# Try it:
Hand back the entries below exactly.

# Input material:
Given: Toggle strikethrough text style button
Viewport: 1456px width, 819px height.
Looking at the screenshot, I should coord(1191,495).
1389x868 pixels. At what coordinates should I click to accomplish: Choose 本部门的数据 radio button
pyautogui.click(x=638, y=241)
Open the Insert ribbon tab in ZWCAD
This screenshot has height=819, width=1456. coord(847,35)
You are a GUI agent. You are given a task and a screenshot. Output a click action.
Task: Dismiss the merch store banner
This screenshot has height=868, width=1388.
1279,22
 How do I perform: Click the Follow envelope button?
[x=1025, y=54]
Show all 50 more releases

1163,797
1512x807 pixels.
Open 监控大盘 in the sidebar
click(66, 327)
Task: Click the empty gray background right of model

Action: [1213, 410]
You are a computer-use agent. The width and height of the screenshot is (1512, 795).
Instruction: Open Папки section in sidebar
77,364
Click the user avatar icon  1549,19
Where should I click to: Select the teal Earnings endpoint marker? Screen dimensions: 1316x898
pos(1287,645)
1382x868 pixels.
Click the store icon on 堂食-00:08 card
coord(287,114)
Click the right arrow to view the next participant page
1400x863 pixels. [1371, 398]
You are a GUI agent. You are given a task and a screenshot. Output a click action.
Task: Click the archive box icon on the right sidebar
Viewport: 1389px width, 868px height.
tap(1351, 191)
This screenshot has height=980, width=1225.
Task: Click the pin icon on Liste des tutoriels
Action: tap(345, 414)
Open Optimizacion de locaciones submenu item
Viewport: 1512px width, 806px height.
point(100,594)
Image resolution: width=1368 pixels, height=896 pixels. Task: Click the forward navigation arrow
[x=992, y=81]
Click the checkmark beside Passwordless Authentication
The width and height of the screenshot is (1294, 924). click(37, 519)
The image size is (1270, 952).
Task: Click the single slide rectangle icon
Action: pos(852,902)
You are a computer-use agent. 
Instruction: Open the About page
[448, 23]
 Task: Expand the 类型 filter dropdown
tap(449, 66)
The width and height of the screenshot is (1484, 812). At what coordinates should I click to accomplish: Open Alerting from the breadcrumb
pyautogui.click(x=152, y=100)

# Written solution:
Given: Toggle strikethrough text style button
Viewport: 1456px width, 819px height.
Looking at the screenshot, I should coord(1191,495).
1389x868 pixels. At what coordinates should I click to accomplish: Choose 本部门的数据 radio button
pyautogui.click(x=638, y=241)
Open the Insert ribbon tab in ZWCAD
This screenshot has height=819, width=1456. coord(847,35)
You are a GUI agent. You are given a task and a screenshot. Output a click action.
Task: Dismiss the merch store banner
This screenshot has height=868, width=1388.
1279,22
 How do I perform: Click the Follow envelope button?
[x=1025, y=54]
Show all 50 more releases

1163,797
1512x807 pixels.
Open 监控大盘 in the sidebar
click(66, 327)
Task: Click the empty gray background right of model

Action: [1213, 410]
You are a computer-use agent. The width and height of the screenshot is (1512, 795).
Instruction: Open Папки section in sidebar
77,364
Click the user avatar icon  1549,19
Where should I click to: Select the teal Earnings endpoint marker? Screen dimensions: 1316x898
pos(1287,645)
1382x868 pixels.
Click the store icon on 堂食-00:08 card
coord(287,114)
Click the right arrow to view the next participant page
1400x863 pixels. [1371, 398]
You are a GUI agent. You are given a task and a screenshot. Output a click action.
Task: Click the archive box icon on the right sidebar
Viewport: 1389px width, 868px height.
tap(1351, 191)
This screenshot has height=980, width=1225.
Task: Click the pin icon on Liste des tutoriels
Action: tap(345, 414)
Open Optimizacion de locaciones submenu item
Viewport: 1512px width, 806px height.
point(100,594)
Image resolution: width=1368 pixels, height=896 pixels. Task: Click the forward navigation arrow
[x=992, y=81]
Click the checkmark beside Passwordless Authentication
The width and height of the screenshot is (1294, 924). click(37, 519)
The image size is (1270, 952).
Task: Click the single slide rectangle icon
Action: pos(852,902)
You are a computer-use agent. 
Instruction: Open the About page
[448, 23]
 Task: Expand the 类型 filter dropdown
tap(449, 66)
The width and height of the screenshot is (1484, 812). At what coordinates should I click to accomplish: Open Alerting from the breadcrumb
pyautogui.click(x=152, y=100)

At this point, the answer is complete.